● **課題**: 一覧の冒頭から「The image size is (1024, 459). [877, 364]」を含む行まで、その行も含めて一字も変えずに書き写すこと。

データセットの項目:
* * * * * * *
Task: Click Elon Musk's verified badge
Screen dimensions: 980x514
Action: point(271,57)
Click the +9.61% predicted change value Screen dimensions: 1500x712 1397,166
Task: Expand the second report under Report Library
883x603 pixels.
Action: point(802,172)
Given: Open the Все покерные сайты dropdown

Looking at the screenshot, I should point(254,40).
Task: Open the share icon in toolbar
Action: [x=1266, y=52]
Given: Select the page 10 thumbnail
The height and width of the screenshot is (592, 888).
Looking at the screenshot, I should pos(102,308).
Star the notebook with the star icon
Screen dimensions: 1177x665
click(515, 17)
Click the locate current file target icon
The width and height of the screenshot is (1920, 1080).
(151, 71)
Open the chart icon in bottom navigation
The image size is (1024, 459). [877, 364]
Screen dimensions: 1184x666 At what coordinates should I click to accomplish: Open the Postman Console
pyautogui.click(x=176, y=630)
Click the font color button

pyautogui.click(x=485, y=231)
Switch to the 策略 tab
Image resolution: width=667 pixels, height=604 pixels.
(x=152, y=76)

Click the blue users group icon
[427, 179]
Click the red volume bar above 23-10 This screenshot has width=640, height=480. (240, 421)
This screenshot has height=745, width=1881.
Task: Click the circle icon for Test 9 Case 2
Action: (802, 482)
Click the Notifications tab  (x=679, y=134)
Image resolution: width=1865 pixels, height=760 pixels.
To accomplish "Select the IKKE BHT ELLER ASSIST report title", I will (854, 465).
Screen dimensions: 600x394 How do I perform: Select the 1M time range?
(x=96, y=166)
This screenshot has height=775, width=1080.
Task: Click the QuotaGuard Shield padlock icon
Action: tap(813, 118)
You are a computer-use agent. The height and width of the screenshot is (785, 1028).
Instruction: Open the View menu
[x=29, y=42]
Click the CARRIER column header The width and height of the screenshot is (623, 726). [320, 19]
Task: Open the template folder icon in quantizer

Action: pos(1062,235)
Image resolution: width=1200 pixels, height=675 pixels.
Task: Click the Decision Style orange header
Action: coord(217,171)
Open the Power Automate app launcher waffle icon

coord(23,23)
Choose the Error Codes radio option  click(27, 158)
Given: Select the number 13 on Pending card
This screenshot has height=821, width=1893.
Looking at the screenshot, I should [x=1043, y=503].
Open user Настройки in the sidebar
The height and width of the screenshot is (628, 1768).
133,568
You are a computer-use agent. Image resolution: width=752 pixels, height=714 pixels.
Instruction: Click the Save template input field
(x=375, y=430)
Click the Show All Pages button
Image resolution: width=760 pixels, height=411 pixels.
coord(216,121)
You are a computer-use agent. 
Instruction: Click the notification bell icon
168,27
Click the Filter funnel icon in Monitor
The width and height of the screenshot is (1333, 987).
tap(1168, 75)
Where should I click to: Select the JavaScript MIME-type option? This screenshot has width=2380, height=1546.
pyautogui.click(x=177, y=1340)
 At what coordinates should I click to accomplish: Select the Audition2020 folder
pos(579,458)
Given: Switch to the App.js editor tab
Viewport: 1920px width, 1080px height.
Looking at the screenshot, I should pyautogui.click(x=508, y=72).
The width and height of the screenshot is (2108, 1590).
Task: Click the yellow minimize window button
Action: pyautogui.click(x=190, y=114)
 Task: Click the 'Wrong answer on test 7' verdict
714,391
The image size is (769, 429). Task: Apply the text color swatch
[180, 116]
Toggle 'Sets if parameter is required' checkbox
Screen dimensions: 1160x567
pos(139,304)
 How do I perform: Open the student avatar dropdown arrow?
* * * * * * *
● **期待される出力**:
Task: Click Elon Musk's verified badge
Screen dimensions: 980x514
Action: point(271,57)
Click the +9.61% predicted change value Screen dimensions: 1500x712 1397,166
Task: Expand the second report under Report Library
883x603 pixels.
Action: point(802,172)
Given: Open the Все покерные сайты dropdown

Looking at the screenshot, I should point(254,40).
Task: Open the share icon in toolbar
Action: [x=1266, y=52]
Given: Select the page 10 thumbnail
The height and width of the screenshot is (592, 888).
Looking at the screenshot, I should pos(102,308).
Star the notebook with the star icon
Screen dimensions: 1177x665
click(515, 17)
Click the locate current file target icon
The width and height of the screenshot is (1920, 1080).
(151, 71)
Open the chart icon in bottom navigation
The image size is (1024, 459). [877, 364]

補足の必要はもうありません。